Internet coverage is directly related to age. In a study using the Internet mode, researchers found that in 2002 almost half of respondents under 60 years of age had Internet access. This number declined quickly until only about 10 percent of the respondents 76 years and older had Internet access (Couper et al., 2007).

Data from a new panel set up in the Netherlands (the Longitudinal Internet Studies for the Social Sciences) provide some information on how representative a study can be using the Internet for survey administration. For this Internet panel, respondents received broadband Internet access if they did not have it yet. In collaboration with Statistics Netherlands, the researchers used population registers as a sampling frame. Kapteyn remarked that one of the great things about northern Europe is that there are population registers, which make nice sampling frames. The baseline response rate of this panel was 50 percent, which for a panel in the Netherlands is quite good.
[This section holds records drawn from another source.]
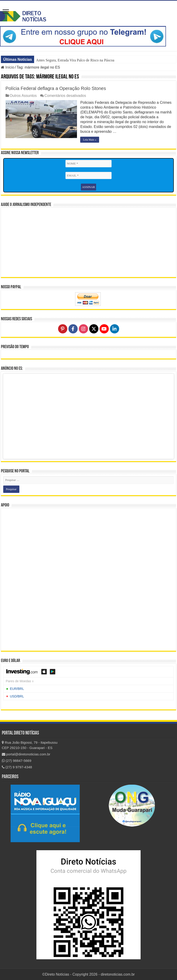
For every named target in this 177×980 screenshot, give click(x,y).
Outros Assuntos (23, 95)
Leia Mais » (90, 140)
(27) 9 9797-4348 (17, 767)
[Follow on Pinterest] (63, 329)
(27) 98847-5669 (16, 760)
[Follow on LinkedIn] (115, 329)
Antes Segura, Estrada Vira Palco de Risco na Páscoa (75, 60)
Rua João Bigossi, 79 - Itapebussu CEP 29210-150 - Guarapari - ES (30, 745)
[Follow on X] (94, 329)
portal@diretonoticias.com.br (26, 754)
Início (8, 67)
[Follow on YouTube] (104, 329)
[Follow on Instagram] (83, 329)
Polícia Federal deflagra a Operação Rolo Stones (56, 88)
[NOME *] (88, 164)
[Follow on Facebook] (73, 329)
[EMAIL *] (88, 175)
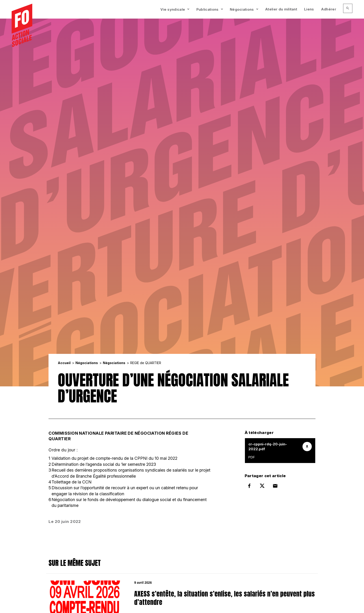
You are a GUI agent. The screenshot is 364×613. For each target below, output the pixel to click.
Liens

One of the things that people always talk about is the mode effect. What is different between the Internet and other modes? Internet and written interviews are similar, and computer-assisted telephone interview (CATI) and computer-assisted personal interview (CAPI) are also quite similar. Essentially, the distinction really is if there is an interviewer.

Some features of the Internet that make it attractive are speed and cost-effectiveness, especially for panels. Once people are in the sample, questions can be asked at any time of the day and any time of the week. However, it is also dangerous in the sense that anyone can do Internet surveys. Arduous tasks can be broken up into modest-sized bits: For example, if you do surveys of no longer than 30 minutes over a couple of weekends, you can amass a lot of information. A total of 5 weekends of 30 minutes would yield 2.5 hours of interviews. Other attractive features are quick turnaround, feedback, flexibility, and high-frequency and event-related interviewing (e.g., following the onset of disability or some illness). In terms of automation, the Internet mode has all the advantages of CATI and CAPI. One use of this approach has been the American Life Panel, which since November 2008 has been monitoring via the Internet how households are faring in the financial crisis. Various experiments have been done on elicitation of probabilities and expectations, portfolio choice and presentation of information, a sequence of vignettes in the Netherlands and the United States, including test of response consistency, and animation. The Health and Retirement Study (HRS) instrument is being migrated to the Internet; it is expected to be completely on the Internet in about a year. It is administered to respondents in chunks. Respondents get a module, and a couple of weeks later they get another one.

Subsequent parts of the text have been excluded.